Shinjuku tiene dos zonas muy diferenciadas. Al oeste están las oficinas del Gobierno Metropolitano, al este, la vida nocturna de restaurantes, neones y bares de baja estofa. Todo lo baja que puede ser en Japón, que es muy poco. La zona es parecida a Shibuya, con mucho burger, rascacielos y bares en cada planta.

     
 El sábado por la mañana hay mercadillos callejeros en varias zonas de la ciudad. En la estación de Hamamatsu-cho se toma el monorail de Tokyo, dos paradas después, en Oikeibajo, se sale a la izquierda y en tres minutos se llega a un parking semicubierto con más de 500 puestos de todo tipo. Coches con los maleteros abiertos (al estilo de los “car boot sales” británicos), mantas tendidas en el suelo o juegos de mesas, ofrecen pertenencias de los propios vendedores. Objetos que nunca se encuentran en galerías comerciales de ninguna parte del mundo están a la venta por poco dinero. Por muy poco dinero. Menos de dos euros pagamos por un vinilo de los Cherry Boys, un grupo japonés de rock'n'roll. Una joya de los sesenta.
      El monorail, de regreso al centro de Tokyo, pasa a escasos metros de las viviendas de la zona. Un efecto visual hace que, por varias veces, parezca que el tren se vaya a estrellar contra algún edificio o que algún vecino te vaya a dar la mano.
     
 El templo Senso-ji acumula demasiada gente, demasiados turistas. Está en el distrito de Asakusa, la parte más tradicional de Tokyo, ahora vulnerada por los souvenirs y los grupos guiados. Hay una zona de restaurantes baratos con terraza donde puedes tomar una cerveza viendo el discurrir del personal. En un país asiático, donde nadie entra en contacto contigo a través de los ojos, es un lujo. Observar sin ser observado. Un cerdo de pequeño tamaño tiraba de la correa de su dueño como cualquier mascota.
      Harajuku es la zona de las “lolitas góticas” o “cosplay”. Se reúnen en Jingu-Basi, una esquina del parque Yoyogi. Llegamos por la noche y hay animación por un concierto de varias bandas al otro lado del puente. Hay puestos de comida, de bebida y corros de chicos y chicas dejando pasar el tiempo. El día y la noche se juntan y el tiempo se dilata. No damos más de sí.

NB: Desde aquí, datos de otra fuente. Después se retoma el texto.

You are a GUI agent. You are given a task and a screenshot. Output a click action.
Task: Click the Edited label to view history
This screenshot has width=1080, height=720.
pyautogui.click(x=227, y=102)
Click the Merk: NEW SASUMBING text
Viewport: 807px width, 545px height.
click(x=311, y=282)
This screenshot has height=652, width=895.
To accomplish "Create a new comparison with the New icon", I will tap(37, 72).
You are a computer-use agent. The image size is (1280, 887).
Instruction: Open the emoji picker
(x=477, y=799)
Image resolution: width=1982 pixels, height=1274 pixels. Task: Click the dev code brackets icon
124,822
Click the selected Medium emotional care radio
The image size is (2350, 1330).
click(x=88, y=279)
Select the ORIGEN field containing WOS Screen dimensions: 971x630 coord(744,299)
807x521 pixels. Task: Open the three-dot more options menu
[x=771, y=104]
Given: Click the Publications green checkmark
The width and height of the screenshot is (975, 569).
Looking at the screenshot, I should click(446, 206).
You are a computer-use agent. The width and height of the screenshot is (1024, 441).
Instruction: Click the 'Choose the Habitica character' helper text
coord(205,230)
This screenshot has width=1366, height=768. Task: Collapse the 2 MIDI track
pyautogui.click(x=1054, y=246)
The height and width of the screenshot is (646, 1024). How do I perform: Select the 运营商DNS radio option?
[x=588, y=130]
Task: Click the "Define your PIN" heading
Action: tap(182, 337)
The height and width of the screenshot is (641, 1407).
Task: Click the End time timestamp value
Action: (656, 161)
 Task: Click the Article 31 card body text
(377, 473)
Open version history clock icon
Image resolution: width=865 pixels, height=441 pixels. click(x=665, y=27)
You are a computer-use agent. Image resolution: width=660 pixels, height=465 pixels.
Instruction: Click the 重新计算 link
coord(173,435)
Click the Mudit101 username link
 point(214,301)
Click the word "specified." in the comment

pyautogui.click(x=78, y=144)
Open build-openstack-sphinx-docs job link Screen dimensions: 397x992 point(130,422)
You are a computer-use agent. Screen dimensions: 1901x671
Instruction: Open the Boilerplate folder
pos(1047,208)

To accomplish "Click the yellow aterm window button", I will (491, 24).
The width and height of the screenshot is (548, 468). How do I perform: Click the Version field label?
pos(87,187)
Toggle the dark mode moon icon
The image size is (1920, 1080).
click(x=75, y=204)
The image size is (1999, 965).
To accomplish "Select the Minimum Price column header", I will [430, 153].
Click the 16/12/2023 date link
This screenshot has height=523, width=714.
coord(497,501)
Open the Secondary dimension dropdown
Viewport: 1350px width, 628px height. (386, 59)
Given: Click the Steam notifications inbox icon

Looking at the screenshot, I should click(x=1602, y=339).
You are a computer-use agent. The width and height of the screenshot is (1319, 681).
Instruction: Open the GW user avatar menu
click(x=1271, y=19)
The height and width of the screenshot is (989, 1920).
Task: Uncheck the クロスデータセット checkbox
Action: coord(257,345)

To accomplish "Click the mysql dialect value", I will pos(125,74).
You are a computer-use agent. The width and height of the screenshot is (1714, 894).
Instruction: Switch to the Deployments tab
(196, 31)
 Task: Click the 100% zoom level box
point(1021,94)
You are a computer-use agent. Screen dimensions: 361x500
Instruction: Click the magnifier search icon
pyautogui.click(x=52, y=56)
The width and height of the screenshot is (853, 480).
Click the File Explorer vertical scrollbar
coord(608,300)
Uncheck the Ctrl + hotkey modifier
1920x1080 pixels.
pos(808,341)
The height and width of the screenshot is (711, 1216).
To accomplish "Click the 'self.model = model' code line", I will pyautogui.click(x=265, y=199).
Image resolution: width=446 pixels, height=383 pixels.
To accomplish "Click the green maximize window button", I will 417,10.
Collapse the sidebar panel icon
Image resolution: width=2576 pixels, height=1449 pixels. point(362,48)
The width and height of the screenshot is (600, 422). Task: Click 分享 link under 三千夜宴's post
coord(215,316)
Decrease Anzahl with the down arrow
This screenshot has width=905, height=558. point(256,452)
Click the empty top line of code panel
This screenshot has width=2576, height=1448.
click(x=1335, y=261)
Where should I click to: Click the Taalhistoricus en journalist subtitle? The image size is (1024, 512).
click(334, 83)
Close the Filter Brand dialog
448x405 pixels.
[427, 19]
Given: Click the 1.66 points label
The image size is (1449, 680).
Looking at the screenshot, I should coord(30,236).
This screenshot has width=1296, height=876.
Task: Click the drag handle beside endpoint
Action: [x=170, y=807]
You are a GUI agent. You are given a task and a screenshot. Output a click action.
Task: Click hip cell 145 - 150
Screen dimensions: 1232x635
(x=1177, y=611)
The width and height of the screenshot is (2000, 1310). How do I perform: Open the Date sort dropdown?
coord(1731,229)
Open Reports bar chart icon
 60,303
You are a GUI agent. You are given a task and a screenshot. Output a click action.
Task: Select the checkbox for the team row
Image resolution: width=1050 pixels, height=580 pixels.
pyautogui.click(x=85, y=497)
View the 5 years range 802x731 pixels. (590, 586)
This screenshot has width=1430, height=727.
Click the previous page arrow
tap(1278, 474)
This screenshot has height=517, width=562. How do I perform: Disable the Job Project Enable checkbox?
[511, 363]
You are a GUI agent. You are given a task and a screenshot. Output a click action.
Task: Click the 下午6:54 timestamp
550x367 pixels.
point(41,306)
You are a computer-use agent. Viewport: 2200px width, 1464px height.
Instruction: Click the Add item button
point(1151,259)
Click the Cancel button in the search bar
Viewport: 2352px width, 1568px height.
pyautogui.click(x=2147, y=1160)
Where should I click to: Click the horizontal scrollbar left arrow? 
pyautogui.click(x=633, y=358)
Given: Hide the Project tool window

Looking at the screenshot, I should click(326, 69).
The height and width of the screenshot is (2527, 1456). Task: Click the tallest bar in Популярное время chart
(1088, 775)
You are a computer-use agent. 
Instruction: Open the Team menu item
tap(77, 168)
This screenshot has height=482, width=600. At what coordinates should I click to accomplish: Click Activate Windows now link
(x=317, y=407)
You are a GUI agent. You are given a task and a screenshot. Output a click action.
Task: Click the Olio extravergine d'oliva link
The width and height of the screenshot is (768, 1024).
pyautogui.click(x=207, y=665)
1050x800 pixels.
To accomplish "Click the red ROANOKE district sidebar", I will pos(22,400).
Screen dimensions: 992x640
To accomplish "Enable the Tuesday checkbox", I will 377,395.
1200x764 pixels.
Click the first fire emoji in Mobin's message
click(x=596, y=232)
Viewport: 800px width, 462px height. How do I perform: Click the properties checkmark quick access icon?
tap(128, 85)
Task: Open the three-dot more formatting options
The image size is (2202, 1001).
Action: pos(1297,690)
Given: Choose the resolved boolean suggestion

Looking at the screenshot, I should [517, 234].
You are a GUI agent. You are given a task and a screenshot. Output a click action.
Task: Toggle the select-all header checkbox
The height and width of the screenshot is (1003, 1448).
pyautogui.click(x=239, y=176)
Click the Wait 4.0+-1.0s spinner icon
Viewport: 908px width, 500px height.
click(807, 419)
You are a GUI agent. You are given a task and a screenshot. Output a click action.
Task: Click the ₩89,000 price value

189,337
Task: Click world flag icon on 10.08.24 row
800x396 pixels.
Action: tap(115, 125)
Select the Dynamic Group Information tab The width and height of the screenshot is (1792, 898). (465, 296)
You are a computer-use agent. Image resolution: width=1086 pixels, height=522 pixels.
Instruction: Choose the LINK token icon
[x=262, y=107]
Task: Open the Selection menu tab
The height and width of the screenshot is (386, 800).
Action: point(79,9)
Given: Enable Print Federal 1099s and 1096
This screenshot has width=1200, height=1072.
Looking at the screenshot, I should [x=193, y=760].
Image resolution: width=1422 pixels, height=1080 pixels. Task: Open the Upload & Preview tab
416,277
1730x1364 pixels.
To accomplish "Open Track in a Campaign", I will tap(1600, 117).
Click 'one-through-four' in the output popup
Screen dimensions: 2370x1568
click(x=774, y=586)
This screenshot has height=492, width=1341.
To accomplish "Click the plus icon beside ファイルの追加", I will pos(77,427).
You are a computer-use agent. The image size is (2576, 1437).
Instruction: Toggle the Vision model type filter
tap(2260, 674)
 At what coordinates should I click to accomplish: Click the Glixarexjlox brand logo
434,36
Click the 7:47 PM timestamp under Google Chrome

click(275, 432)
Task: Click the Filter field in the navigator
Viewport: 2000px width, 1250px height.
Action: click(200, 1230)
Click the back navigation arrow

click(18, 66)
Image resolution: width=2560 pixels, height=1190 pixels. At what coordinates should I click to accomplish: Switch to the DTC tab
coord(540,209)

      El domingo por la mañana buscamos más restos urbanos en el rastro de Kinshicho. El mercadillo no es muy interesante, pero en la zona que rodea la estación de metro hay un festival de jazz que ocupa un parque con dos escenarios y varios más a lo largo de la avenida principal.
Los japoneses son buenos imitadores e interpretando jazz no se quedan a la zaga. Un grupo toca temas de The Blues Brothers, una pareja de niños da sus primeros pasos en público y una banda de música adapta temas clásicos. En la avenida los altavoces de una galería comercial extienden las notas por todo el distrito. Es domingo, la Sky Tree Tower se eleva al final de una bocacalle, el calor húmedo no deja respirar y los tokiotas viven la vida fuera de sus pequeños apartamentos.
Un buen flea market dominical es como una ducha por la mañana. Si te acostumbras, no puedes vivir sin él. Buscamos nuestra última oportunidad en el santuario Yasukuni, cinco minutos a la derecha de la estación Kundanshita. Es un mercadillo de antigüedades de cierto nivel y a buenos precios. Está justo antes de la entrada al templo y algún turista se acerca a husmear. Entre cajas de cartón y papeles encontramos dos álbumes de fotos con imágenes antiguas. La contundencia de las fotografías obliga a una mirada rápida que se clava en la memoria: pelotones de fusilamiento, cuerpos desplomados cubiertos de plomo amontonados como basura, cuerpos decapitados, soldados sin vida y un olor diferente a muerte en cada revelado. El dueño no habla inglés.
Deducimos que pueden ser instantáneas originales tomadas en la segunda guerra chino-japonesa. Tanto los ejecutores como los ejecutados tienen rasgos orientales. Una serpiente de frío recorre nuestra médula espinal. Apartamos con violencia la vista de una crueldad lejana pero no por ello menos inquietante. Treinta y cinco mil yenes es el precio por un recuerdo diferente.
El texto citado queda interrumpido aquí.